Friday, September 16, 2016

I need help with this question: “...Salem folk believed that the virgin forest was the Devil’s last preserve...” How is the forest used to...

The forest as it is described in The Crucible is the meeting place where the girls, under the direction of Tituba, conjure spirits and dance. The implications is that the forest has spaces hidden from view so that the girls can do these things in secret. But also, being outdoors and closer to nature, the forest represents the wild and untamed aspects of human nature. Reverend Parris refers to his daughter and niece "dancing like heathens" in the forest; heathen is a word for one who does not worship God, and the word "heathen" is derived from "heath dweller" which means one who lives close to nature, and is thereby seen as not following the dominant religious faith. This is an attitude that comes from the the age of superstition that characterized the witch hunts in Europe and America; it has to do with city dwellers being more sophisticated than urban dwellers, since city dwellers are more likely to be literate, and able to read the Bible, etc. 
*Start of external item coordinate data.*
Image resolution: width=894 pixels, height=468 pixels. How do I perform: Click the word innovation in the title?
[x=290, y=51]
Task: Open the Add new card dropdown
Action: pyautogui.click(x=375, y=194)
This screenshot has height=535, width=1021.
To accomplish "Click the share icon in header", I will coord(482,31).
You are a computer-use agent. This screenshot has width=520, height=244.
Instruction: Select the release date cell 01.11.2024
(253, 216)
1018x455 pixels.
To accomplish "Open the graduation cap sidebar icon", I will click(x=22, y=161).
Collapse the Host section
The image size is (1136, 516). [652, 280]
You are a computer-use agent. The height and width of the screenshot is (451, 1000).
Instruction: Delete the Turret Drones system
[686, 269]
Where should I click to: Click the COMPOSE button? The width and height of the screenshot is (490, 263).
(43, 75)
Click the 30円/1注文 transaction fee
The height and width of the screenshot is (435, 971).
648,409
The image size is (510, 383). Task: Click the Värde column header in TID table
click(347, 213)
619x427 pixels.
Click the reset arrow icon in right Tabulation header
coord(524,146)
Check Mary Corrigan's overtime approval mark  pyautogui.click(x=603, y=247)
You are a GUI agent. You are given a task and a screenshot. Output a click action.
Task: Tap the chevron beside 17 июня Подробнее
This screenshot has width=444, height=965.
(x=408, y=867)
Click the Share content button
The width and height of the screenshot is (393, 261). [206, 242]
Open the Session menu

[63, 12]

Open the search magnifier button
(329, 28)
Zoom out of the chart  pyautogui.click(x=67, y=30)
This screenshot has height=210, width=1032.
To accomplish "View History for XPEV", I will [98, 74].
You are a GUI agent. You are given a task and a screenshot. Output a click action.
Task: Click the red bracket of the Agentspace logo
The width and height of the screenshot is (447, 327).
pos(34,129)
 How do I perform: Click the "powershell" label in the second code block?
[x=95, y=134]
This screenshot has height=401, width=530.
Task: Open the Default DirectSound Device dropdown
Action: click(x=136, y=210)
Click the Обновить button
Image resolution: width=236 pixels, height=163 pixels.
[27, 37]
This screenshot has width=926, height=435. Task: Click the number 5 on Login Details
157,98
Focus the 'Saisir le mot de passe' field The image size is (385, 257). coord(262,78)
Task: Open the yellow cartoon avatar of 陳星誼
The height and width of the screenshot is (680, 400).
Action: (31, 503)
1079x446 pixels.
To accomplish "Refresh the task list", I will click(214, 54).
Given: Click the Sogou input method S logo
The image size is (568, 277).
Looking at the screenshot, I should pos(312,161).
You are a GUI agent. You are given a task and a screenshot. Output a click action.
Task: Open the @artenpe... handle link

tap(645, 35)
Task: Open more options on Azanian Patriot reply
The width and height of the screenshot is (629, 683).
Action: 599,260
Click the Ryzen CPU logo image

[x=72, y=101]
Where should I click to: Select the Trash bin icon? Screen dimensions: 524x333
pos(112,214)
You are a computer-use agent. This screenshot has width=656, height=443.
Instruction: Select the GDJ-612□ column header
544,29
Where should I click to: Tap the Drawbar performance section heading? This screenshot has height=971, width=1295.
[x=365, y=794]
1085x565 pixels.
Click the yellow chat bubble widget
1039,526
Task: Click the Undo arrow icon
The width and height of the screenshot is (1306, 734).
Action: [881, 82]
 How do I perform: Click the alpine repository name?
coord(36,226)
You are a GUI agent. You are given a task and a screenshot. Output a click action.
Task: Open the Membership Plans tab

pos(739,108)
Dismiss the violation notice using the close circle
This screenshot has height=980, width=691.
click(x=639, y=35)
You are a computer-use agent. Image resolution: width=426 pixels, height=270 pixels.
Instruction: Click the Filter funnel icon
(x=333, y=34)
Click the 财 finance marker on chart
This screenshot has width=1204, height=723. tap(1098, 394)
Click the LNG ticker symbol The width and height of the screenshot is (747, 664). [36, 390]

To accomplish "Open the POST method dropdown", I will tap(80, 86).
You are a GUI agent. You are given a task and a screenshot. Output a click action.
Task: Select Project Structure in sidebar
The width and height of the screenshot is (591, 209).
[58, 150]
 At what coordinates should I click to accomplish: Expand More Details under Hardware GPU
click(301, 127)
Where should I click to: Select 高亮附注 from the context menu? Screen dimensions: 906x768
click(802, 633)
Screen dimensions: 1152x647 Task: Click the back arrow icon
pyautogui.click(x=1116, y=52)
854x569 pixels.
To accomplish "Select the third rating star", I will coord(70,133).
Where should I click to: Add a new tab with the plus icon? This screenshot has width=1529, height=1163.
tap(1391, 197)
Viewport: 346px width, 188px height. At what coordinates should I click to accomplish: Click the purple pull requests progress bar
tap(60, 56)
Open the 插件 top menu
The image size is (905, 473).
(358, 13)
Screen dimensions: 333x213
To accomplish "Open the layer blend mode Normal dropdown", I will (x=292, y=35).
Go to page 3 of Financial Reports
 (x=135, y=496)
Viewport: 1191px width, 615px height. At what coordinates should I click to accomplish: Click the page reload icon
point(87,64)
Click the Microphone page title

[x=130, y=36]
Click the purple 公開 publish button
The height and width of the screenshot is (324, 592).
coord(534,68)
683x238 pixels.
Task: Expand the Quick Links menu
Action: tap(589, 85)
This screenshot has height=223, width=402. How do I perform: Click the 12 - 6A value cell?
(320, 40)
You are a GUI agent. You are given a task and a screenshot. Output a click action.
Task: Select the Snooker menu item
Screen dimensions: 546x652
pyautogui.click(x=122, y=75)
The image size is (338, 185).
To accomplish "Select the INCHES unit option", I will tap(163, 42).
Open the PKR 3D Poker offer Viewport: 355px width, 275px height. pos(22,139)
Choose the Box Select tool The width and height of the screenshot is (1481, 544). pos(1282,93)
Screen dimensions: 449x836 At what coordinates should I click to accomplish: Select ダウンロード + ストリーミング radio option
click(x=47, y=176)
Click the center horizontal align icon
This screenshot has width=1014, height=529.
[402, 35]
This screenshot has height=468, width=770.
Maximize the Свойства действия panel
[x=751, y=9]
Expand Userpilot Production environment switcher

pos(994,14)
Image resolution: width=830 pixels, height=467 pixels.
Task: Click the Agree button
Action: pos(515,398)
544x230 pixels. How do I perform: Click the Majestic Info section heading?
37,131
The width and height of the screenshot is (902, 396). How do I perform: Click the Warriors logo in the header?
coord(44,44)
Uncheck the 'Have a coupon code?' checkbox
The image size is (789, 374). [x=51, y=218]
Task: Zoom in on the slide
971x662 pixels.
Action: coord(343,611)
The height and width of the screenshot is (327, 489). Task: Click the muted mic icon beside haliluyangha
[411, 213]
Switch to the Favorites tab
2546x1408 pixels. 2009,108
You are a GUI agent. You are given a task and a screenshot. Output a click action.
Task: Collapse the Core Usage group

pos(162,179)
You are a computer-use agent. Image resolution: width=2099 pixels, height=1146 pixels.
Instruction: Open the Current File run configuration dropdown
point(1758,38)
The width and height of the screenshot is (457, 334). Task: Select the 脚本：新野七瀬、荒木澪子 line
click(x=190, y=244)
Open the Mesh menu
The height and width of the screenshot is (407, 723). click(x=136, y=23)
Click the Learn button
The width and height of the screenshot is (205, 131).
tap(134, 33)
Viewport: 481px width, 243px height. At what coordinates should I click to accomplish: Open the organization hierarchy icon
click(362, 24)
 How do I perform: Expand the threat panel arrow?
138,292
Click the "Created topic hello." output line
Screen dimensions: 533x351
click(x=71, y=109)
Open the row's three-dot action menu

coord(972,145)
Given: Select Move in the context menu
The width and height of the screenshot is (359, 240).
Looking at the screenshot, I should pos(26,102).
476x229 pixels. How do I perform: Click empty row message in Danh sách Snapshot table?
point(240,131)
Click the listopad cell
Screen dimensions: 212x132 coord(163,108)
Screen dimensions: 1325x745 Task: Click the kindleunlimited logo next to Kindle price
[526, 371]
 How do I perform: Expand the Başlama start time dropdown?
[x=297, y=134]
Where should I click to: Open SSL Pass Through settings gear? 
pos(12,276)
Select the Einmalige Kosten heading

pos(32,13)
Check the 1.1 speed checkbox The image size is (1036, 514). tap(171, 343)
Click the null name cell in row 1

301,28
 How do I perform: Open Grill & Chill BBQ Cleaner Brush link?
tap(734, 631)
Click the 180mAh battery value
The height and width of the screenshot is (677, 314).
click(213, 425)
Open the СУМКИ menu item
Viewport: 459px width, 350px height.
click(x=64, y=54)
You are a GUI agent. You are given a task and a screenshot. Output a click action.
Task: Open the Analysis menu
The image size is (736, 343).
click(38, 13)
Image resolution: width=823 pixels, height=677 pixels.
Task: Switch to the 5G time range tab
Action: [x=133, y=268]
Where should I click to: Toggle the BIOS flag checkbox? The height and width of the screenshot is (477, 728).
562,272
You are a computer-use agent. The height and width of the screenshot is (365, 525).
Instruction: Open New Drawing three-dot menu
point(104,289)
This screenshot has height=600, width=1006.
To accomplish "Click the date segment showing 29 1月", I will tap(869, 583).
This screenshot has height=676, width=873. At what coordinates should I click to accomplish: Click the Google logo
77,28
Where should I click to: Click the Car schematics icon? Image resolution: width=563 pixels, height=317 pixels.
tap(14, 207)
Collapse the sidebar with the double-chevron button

The forest is generally a symbol that is associated with a primordial archetype like that described by Jung; it represents darkness and possible evil. Different archetypes are connected to different qualities within human thought and emotions; the forest is connected to the "shadow self" and its similarity to untamed nature and animalistic instincts. There is a connection to sex as well, and its expression being linked to our animalistic selves; and elsewhere in the play John Proctor refers to his affair with Abigail as similar to what "beasts" do.